REACT: Representation Extraction And Controllable Tuning to Overcome Overfitting in LLM Knowledge Editing
Haitian Zhong, Yuhuan Liu, Ziyang Xu, Guofan Liu, Qiang Liu, Shu Wu, Zhe Zhao, Liang Wang, Tieniu Tan
TL;DR
REACT addresses overfitting in LLM knowledge editing by decoupling edits into latent-representation extraction and controllable perturbations of hidden states. It extracts a compact belief-shift vector from stimuli using PCA and a learnable linear transform, then applies gated, magnitude-controlled perturbations to the Transformer hidden states based on a pre-trained classifier. The method achieves balanced improvements across reliability, locality, generality, and portability on COUNTERFACT and MQuAKE, and significantly reduces overfitting while preserving generalization on EVOKE. This approach enables precise, context-aware knowledge updates without heavy parameter retraining, offering a practical path toward robust knowledge editing in large language models.
Abstract
Large language model editing methods frequently suffer from overfitting, wherein factual updates can propagate beyond their intended scope, overemphasizing the edited target even when it's contextually inappropriate. To address this challenge, we introduce REACT (Representation Extraction And Controllable Tuning), a unified two-phase framework designed for precise and controllable knowledge editing. In the initial phase, we utilize tailored stimuli to extract latent factual representations and apply Principal Component Analysis with a simple learnbale linear transformation to compute a directional "belief shift" vector for each instance.
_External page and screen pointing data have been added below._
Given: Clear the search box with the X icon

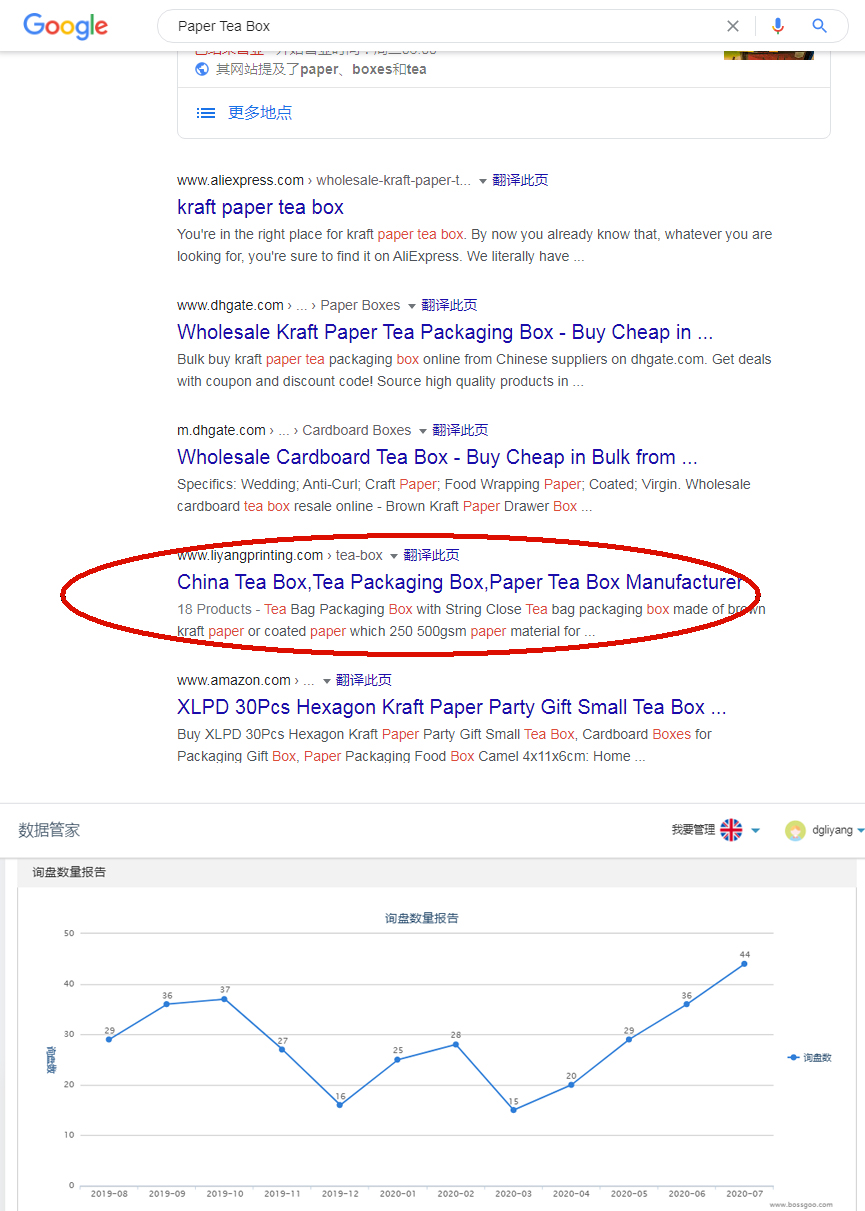Looking at the screenshot, I should tap(733, 26).
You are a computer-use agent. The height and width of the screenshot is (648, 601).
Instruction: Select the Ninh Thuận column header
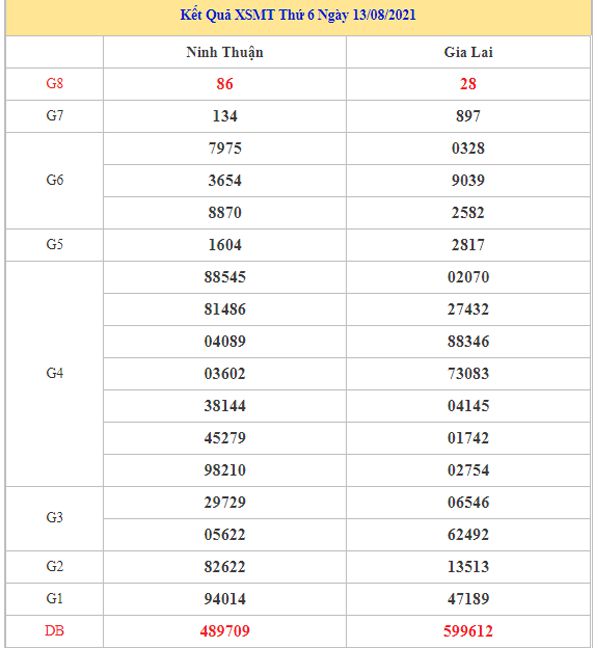coord(225,52)
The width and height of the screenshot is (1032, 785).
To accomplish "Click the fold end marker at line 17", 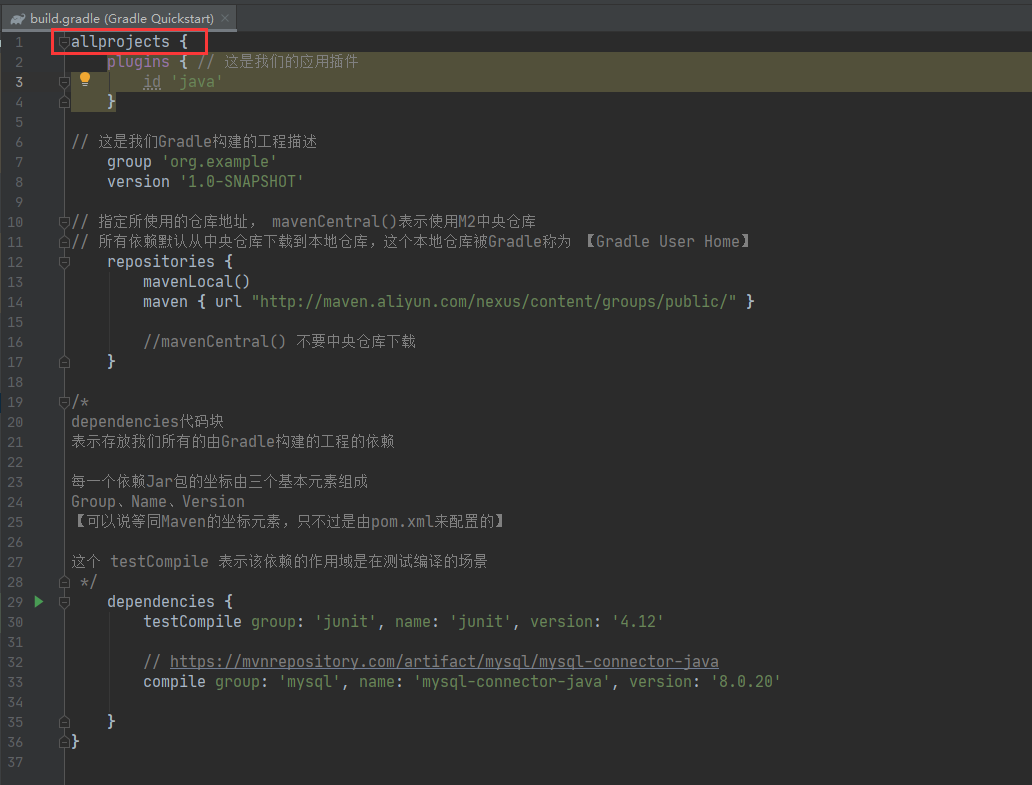I will [63, 361].
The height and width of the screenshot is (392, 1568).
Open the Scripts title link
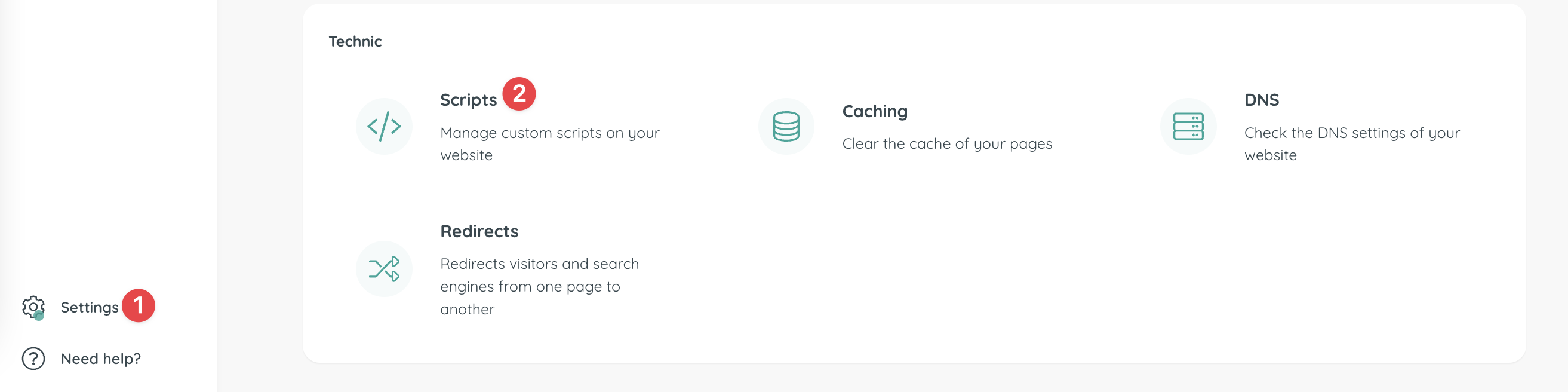(x=468, y=100)
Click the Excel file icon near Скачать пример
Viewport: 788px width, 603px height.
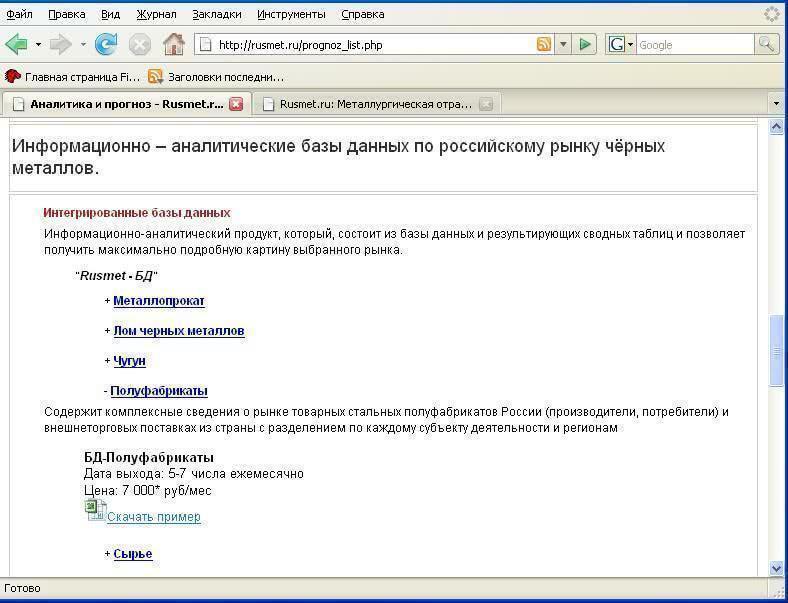[x=95, y=509]
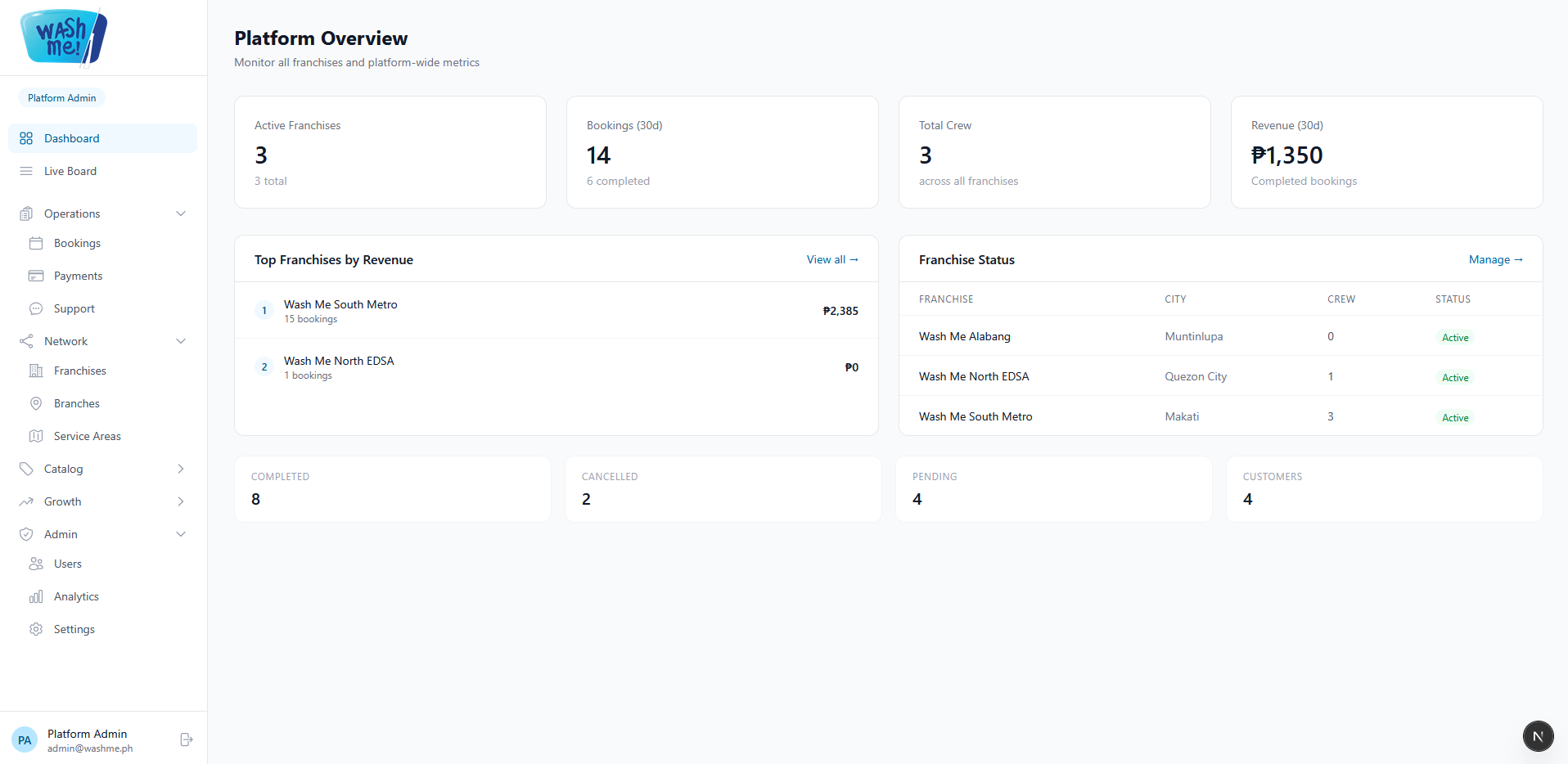The height and width of the screenshot is (764, 1568).
Task: Click the Settings gear icon
Action: (x=36, y=629)
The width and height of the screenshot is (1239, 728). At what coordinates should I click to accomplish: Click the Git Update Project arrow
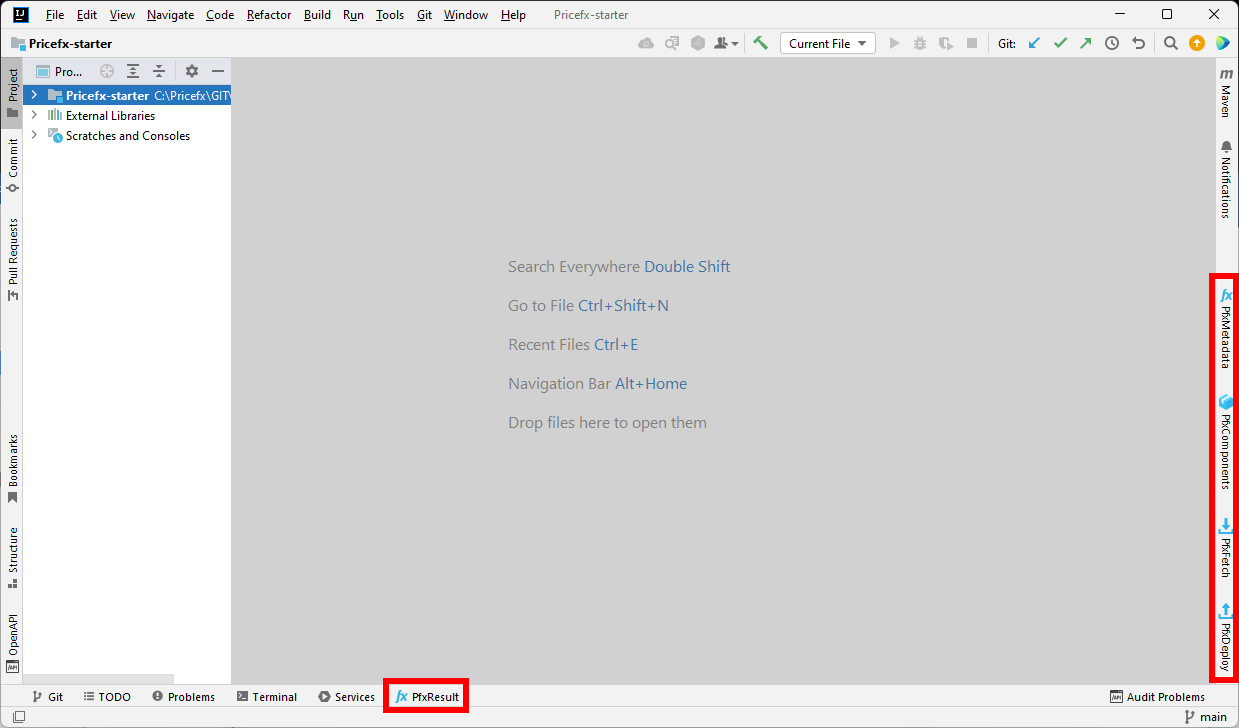coord(1034,43)
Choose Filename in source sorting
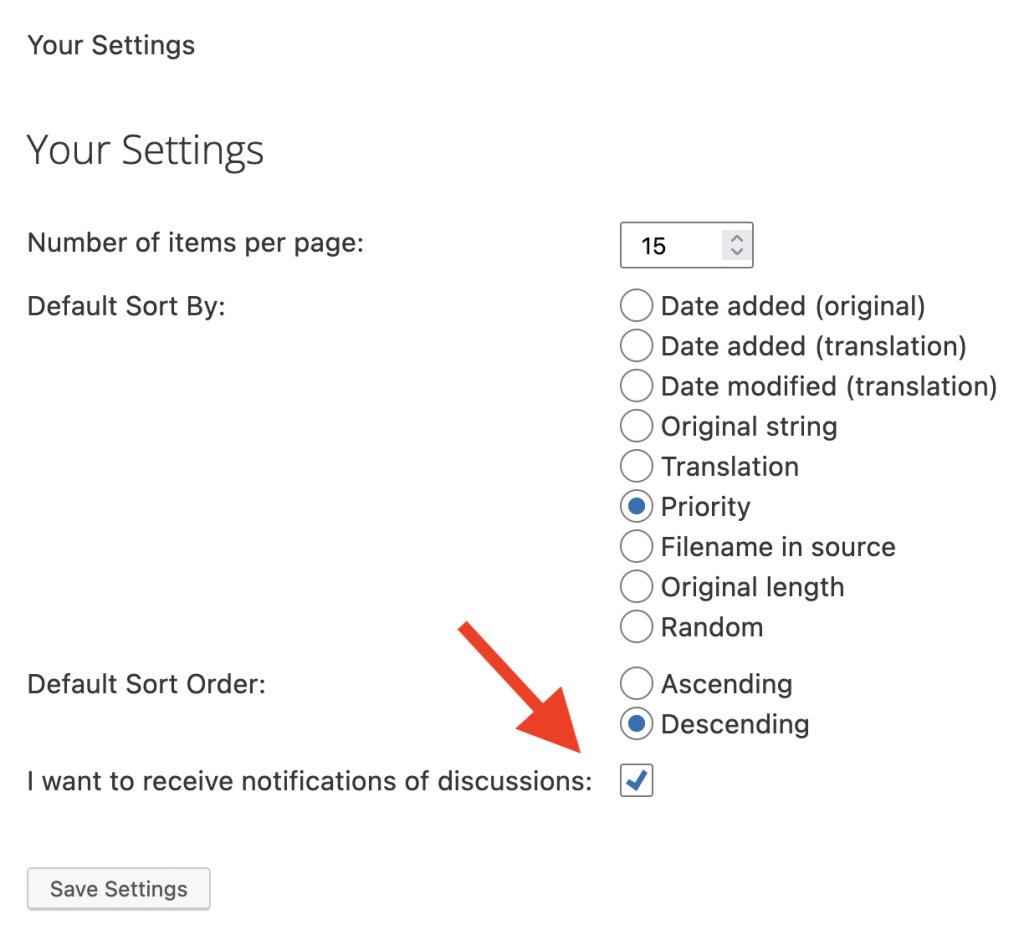Screen dimensions: 1024x940 (x=636, y=546)
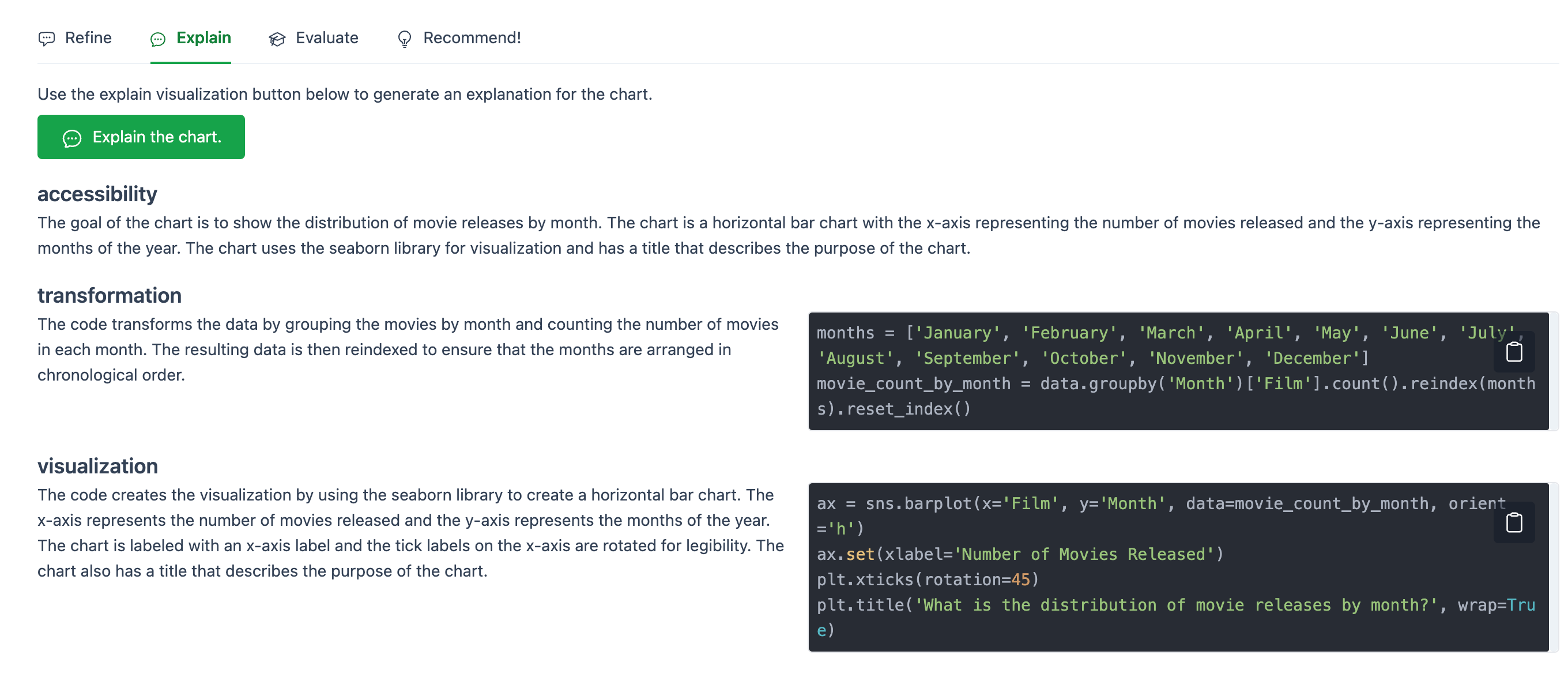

In the second phase, we apply controllable perturbations to hidden states using the obtained vector with a magnitude scalar, gated by a pre-trained classifier that permits edits only when contextually necessary. Relevant experiments on EVOKE benchmarks demonstrate that REACT significantly reduces overfitting across nearly all evaluation metrics, and experiments on COUNTERFACT and MQuAKE shows that our method preserves balanced basic editing performance (reliability, locality, and generality) under diverse editing scenarios.